Read Rushed (The Rushed Series) Online
Authors: Gina Robinson
He stripped it off over his head, twirled it with a flourish and a sparkle in his yes, and tossed it to me like I was a groupie.
I kind of was. I almost went weak in the knees. The chest beneath that shirt was toned and ripped. I caught the shirt and turned to wash it out. It was filled with his body heat and smelled like him, of cologne and sweat.
I turned the water on and tried not to look at his bare chest as I ran the stained part of the shirt beneath cold water and wrung it out.
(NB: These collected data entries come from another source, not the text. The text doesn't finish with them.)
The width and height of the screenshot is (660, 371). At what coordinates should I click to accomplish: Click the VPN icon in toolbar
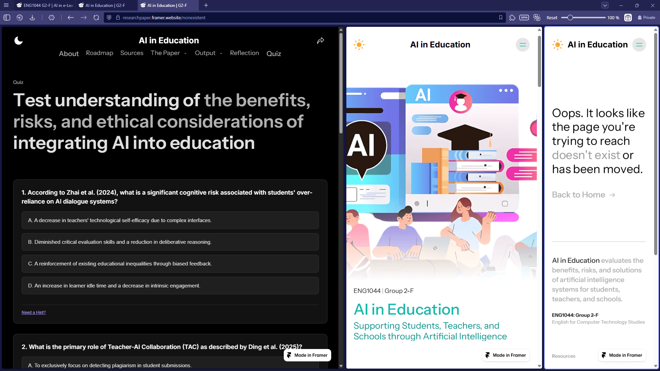[524, 18]
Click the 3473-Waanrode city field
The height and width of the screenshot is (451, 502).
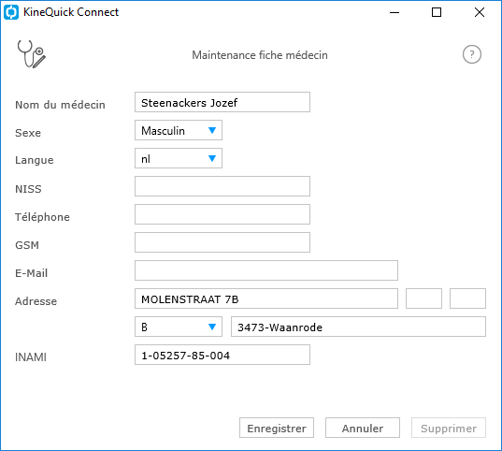(358, 327)
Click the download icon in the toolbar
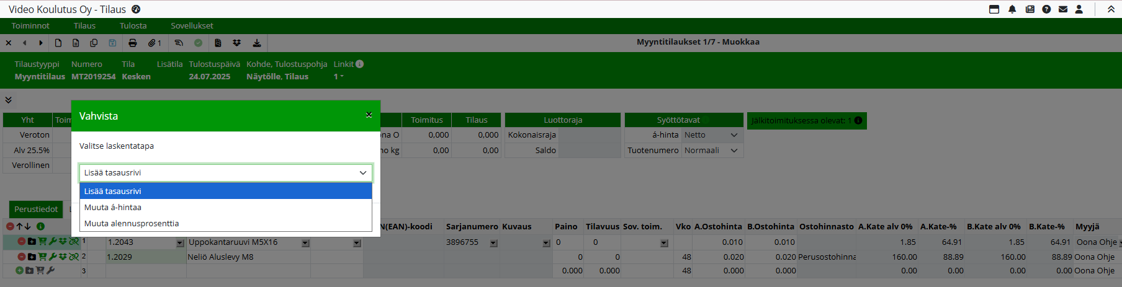This screenshot has height=287, width=1122. pos(256,43)
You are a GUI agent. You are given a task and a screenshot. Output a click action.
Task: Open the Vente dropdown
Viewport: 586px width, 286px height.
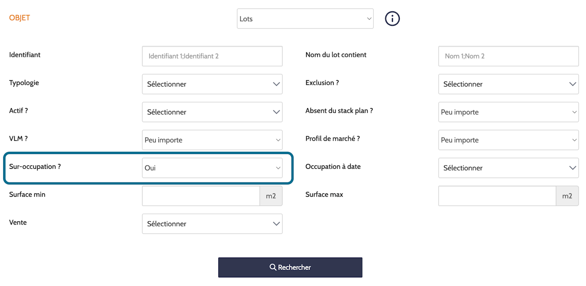212,224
He held my gaze as I handed it back to him. Our hands brushed again. I had a crazy urge to grab his and not let go.
"You should get out of here before someone catches us." He took the partially wet shirt from me.
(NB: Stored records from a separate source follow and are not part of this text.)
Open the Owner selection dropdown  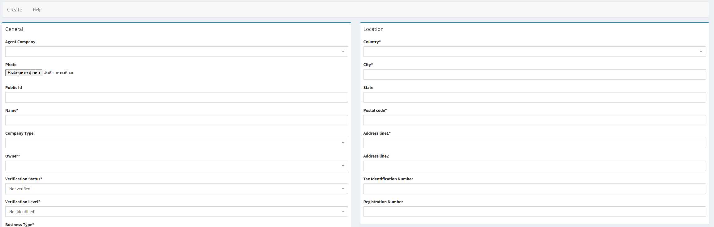pos(176,166)
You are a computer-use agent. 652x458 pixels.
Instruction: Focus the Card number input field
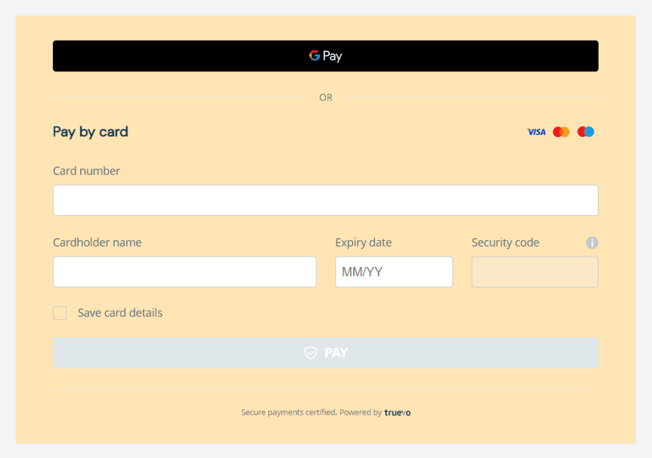[325, 200]
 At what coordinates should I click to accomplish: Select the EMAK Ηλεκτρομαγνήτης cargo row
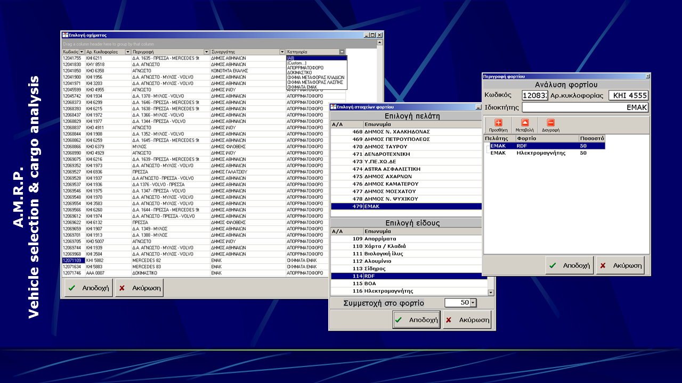point(538,153)
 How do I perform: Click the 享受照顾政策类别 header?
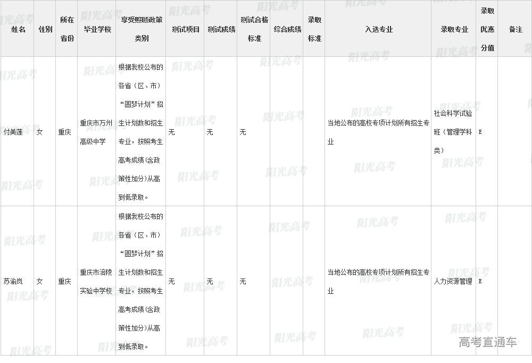point(142,30)
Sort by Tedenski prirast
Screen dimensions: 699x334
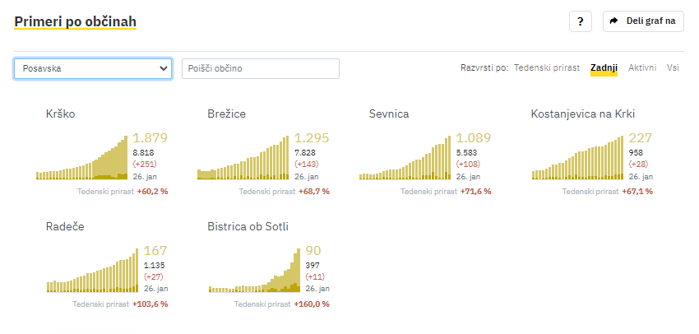click(x=547, y=67)
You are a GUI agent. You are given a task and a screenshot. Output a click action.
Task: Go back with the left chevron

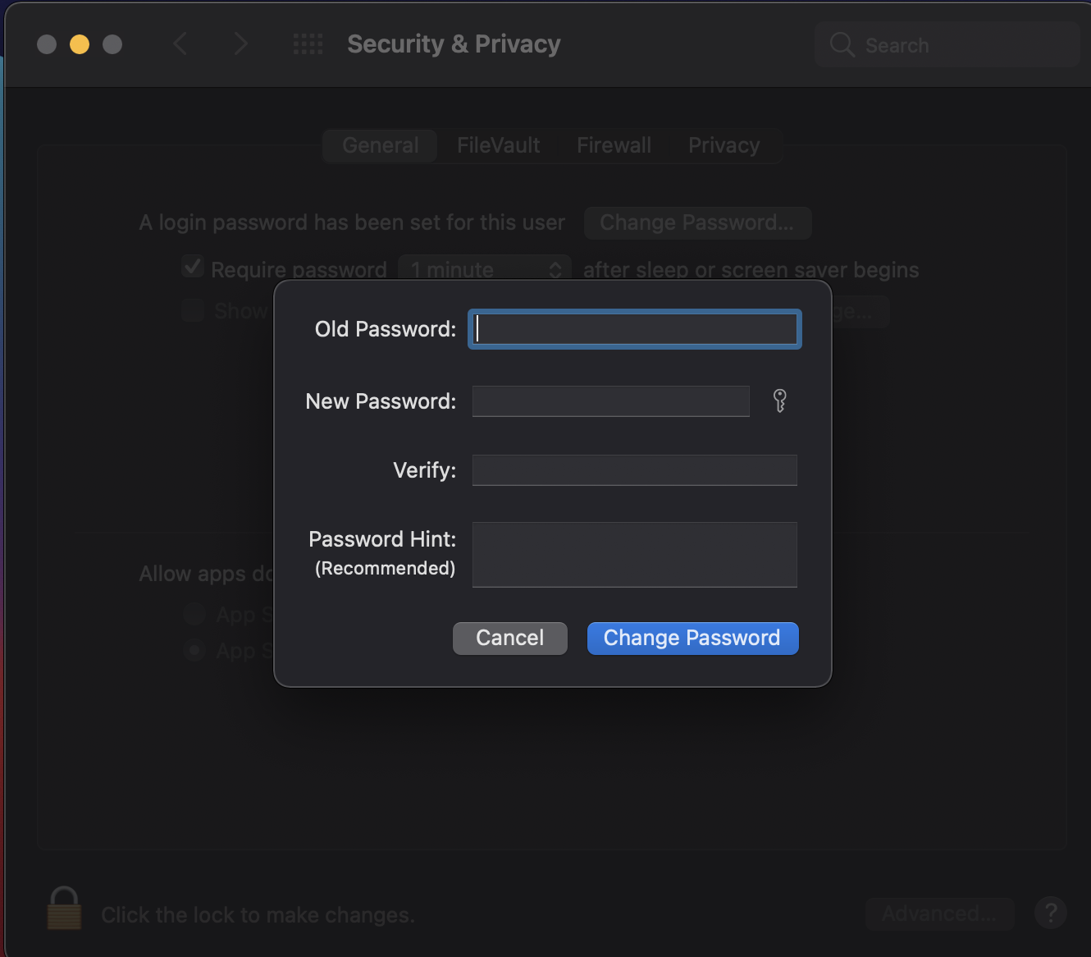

"And you should walk past the PNMs without your shirt on. You're as completely adorable as those puppies." It wasn't like me to be so bold.
He laughed.
I hated to leave, but I couldn't linger much longer without being missed by the all-seeing, all-watching Morgan. "You're right. I have to go."
"Oh, shit, PNM!" He grinned wickedly. "I'd almost forgotten why you came in here. Of course you do. Feel free to use the stall. I'll go back to work."
As if there was any way I'd be able to pee with the thought of him hearing me. I laughed and shook my head. "Not
that
way. I dodged in here to escape the hard sell and get a second of peace and quiet."
"Sorry I ruined it."
"No. You didn't." I smiled like a flirt. "See you around." I turned to leave. At the door, I hesitated and looked over my shoulder at him. "Zach?"
He looked surprised and flattered that I remembered his name.
"Are the girls in this house really as shallow and backbiting as their reputation?"
He looked even more surprised by my question. He shrugged. "They're like any house, a mixture. Some of them are all right."
Not exactly a ringing endorsement. Not a condemnation, either. You could tell a lot about people by the way they treated their help. That's what my grandma always said. Zach had just rendered the Delta Delta Psi as totally neutral.
I nodded and turned to leave.
He stopped me. "Make sure the coast is clear before you slip out, PNM."
I laughed. "Sure thing. Put a
Men at Work
sign up, okay? Unless you're trying to get a rep as a perv."
I caught up with Em and the rest of the PNMs in the dining room as they were eating cookies and drinking iced blended mochas.
"They went all out on refreshments. Wow!" I came up behind Em and grabbed a mocha. We'd been served sweets and sweet drinks at every house we'd visited. What I really wanted was a burger. I settled for a cookie.
Em frowned at me. "You were gone a long time."
"Was I?" I smiled coyly and took a bite of cookie, trying not to give myself away.
After the house visit, Em and I grabbed our laptops and went to sit at the edge of the open green beneath the shade of some tall trees. Guys were tossing footballs and flying discs. Music blasted. The air smelled of suntan lotion and sunscreen as Em and I made one of the most important decisions of our college careers.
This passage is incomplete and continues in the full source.